• WHAT IS REQUIRED:
For each line of the data below, copy it if it holds the word "will".

• SOURCE DATA:
---------------

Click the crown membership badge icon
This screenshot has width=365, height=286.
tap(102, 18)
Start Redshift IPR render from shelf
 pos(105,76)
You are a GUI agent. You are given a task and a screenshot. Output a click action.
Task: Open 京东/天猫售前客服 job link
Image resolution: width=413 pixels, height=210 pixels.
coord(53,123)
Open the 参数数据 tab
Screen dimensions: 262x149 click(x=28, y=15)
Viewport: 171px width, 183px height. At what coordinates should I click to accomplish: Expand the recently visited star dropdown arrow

---------------

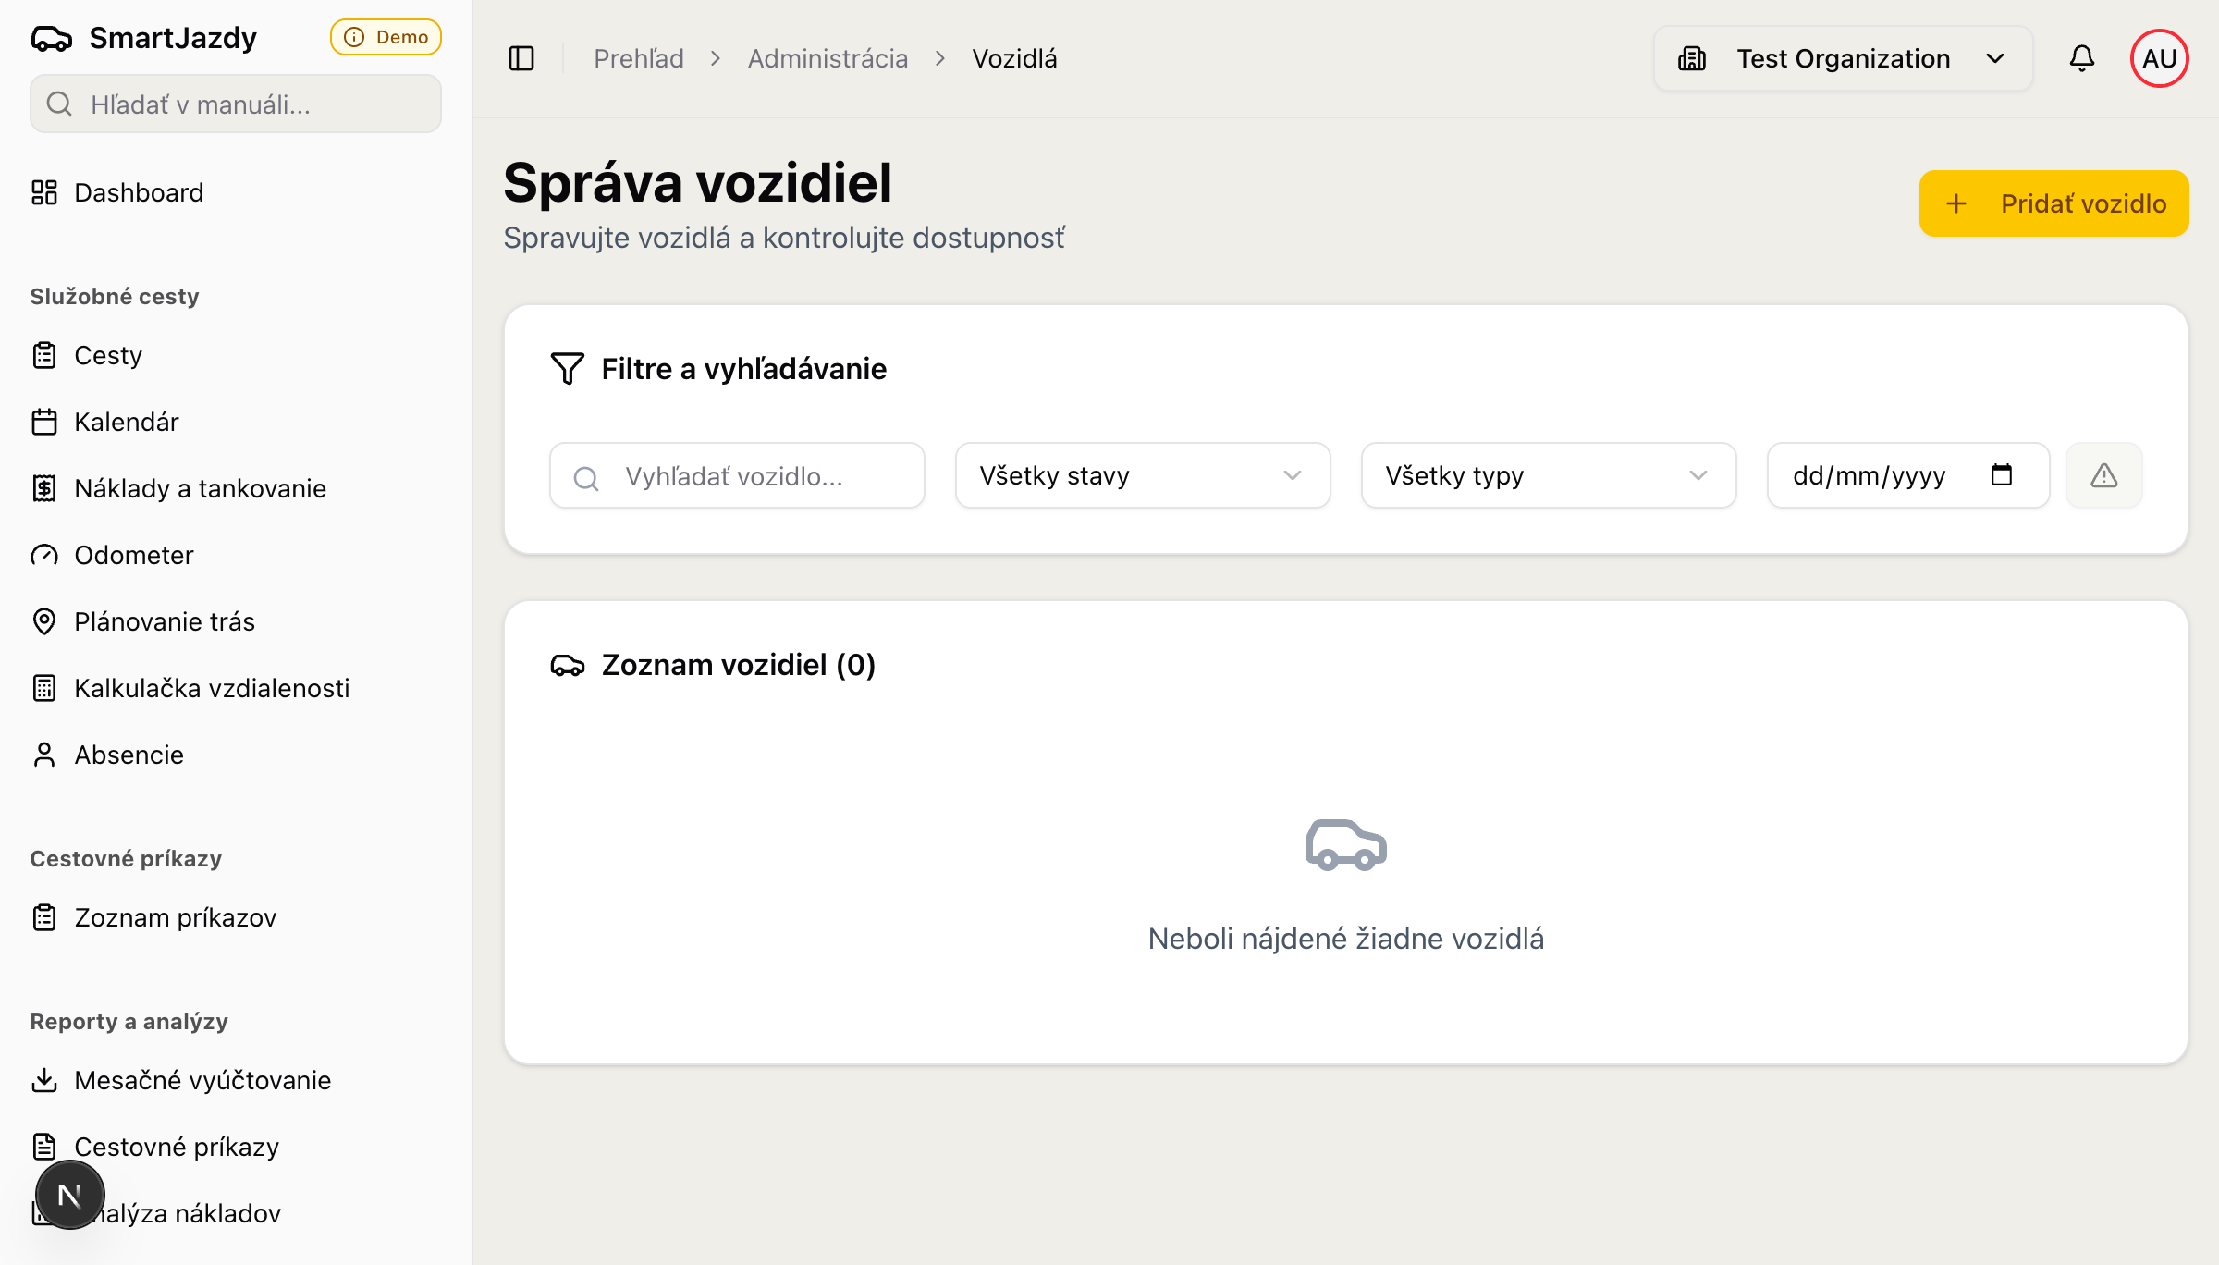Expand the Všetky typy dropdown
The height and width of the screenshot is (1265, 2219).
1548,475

---------------

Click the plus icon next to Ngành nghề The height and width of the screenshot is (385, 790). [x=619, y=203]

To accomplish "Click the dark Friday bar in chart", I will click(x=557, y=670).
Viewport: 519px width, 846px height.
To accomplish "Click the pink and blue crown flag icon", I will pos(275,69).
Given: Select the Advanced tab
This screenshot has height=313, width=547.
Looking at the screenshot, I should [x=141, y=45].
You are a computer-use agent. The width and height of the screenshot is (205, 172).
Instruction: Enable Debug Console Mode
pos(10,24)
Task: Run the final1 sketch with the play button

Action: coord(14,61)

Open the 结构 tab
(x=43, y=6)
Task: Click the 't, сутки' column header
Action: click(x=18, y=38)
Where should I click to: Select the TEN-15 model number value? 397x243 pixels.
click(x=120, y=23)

---------------

• ANSWER SECTION:
To accomplish "Click the dark Friday bar in chart", I will click(x=557, y=670).
To accomplish "Click the pink and blue crown flag icon", I will pos(275,69).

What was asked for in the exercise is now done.